National Voices found that patients reported positive experiences with individual members of these teams, in spite of the cynicism – but that many saw their development as a “further barrier” to participation in health and care.

Its chief executive Jacob Lant said: “With public satisfaction in GP services falling and the unprecedented pressures on the primary care workforce as a whole, the ‘front door of the NHS’ faces perhaps its biggest ever challenge. Over the last six months we have been working with our 200 member charities, our lived experience partners and key stakeholders across primary care to create a new vision for the sector that can help political leaders and decision makers put people who use services at the heart of designing the future of primary care. Work on this vision has already helped to shape last month’s primary care recovery plan, and our nine proposals outline how we can go further to make a significant difference to everyone who accesses primary care services, but in particular people living with mental and physical health conditions and disability, and people experiencing health inequalities.”

The British Medical Association GP committee said the reports showed “amazing potential” in general practice.

The acting chair of its committee in England, Dr Kieran Sharrock, said: “While the Primary Care Recovery Plan has committed to improving access to GP services, this is only a first step and, as this report shows, there are many other areas in desperate need of support and investment, from standardising care pathways to speed-up diagnosis and treatment times, to tackling health inequalities. What’s critical to these proposals, however, is making sure there are enough staff to deliver them. According to the Health Foundation, we are currently short of the equivalent of at least 6,700 full-time qualified GPs. The long term workforce plan is imminent and, in that plan, we need to see how the Government will bolster the GP workforce, both by recruiting more staff and retaining the experienced, talented professionals already working in the NHS. Only then can we make visions like this a reality and give patients a service they deserve.”

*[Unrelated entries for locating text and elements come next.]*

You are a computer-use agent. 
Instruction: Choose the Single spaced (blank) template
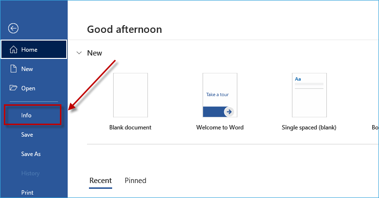[309, 95]
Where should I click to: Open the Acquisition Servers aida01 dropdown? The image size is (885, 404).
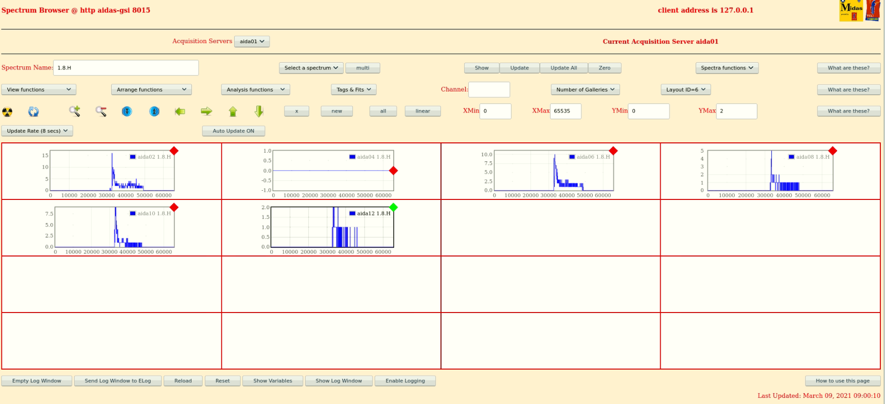(x=252, y=42)
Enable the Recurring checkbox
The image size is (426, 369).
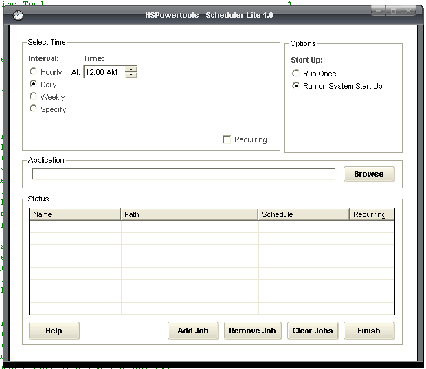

Meanwhile in Wales, the BMA published new findings showing concern that GPs cannot provide “quality and safe” care.
The BMA in Wales launched a “save our surgeries” campaign, reporting the closure of 84 surgeries in the last ten years. Wales has a deficit of 664 GPs, it found, reporting that 80% of GPs in a survey said they were unable to provide quality and safe care. It found that 26.6% of GPs are planning to quit in the near future. The BMA is calling on the Welsh government to publish a workforce plan to match the one promised by the national Government.

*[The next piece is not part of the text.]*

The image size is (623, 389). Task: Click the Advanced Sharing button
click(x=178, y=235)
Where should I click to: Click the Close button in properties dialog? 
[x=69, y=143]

BMA Welsh GP chair Dr Gareth Oelmann said: “Recent activity data shows that last year (22/23) alone, GP surgeries received a total of 27 million phone calls, with 19 million appointments offered, 1.3 million referrals to secondary care made and a total of 56 million prescription items issued all within a population of 3 million. Despite the remarkable efforts of hardworking GPs across Wales, the future of general practice hangs on a precipice because of longstanding underinvestment. The strain has been felt up and down the country, we have heard from GPs who have been unable to recruit permanent staff for years on end, examples of extreme burnout and a rising number of surgeries having to close their doors as a result leaving thousands of patients having to be treated elsewhere.”